*How to complete this task:* Output every line below without omitting or altering anything.

*Source records:*

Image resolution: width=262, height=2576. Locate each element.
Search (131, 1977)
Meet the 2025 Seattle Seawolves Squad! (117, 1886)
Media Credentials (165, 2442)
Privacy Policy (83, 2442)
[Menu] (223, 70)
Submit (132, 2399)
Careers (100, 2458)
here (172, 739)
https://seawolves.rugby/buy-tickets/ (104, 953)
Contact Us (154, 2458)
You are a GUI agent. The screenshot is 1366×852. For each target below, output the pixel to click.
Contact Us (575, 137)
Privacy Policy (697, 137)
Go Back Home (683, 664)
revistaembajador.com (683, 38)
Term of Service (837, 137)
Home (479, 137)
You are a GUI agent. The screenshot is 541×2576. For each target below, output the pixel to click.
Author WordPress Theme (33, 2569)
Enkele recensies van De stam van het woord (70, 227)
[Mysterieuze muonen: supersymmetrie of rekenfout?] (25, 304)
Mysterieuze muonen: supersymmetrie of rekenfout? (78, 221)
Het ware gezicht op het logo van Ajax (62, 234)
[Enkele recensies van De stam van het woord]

*Response below:*
Image resolution: width=262, height=2576. Locate each element.
Search (131, 1977)
Meet the 2025 Seattle Seawolves Squad! (117, 1886)
Media Credentials (165, 2442)
Privacy Policy (83, 2442)
[Menu] (223, 70)
Submit (132, 2399)
Careers (100, 2458)
here (172, 739)
https://seawolves.rugby/buy-tickets/ (104, 953)
Contact Us (154, 2458)
You are a GUI agent. The screenshot is 1366×852. For each target below, output the pixel to click.
Contact Us (575, 137)
Privacy Policy (697, 137)
Go Back Home (683, 664)
revistaembajador.com (683, 38)
Term of Service (837, 137)
Home (479, 137)
You are a GUI agent. The screenshot is 541×2576. For each target below, output the pixel to click.
Author WordPress Theme (33, 2569)
Enkele recensies van De stam van het woord (70, 227)
[Mysterieuze muonen: supersymmetrie of rekenfout?] (25, 304)
Mysterieuze muonen: supersymmetrie of rekenfout? (78, 221)
Het ware gezicht op het logo van Ajax (62, 234)
[Enkele recensies van De stam van het woord]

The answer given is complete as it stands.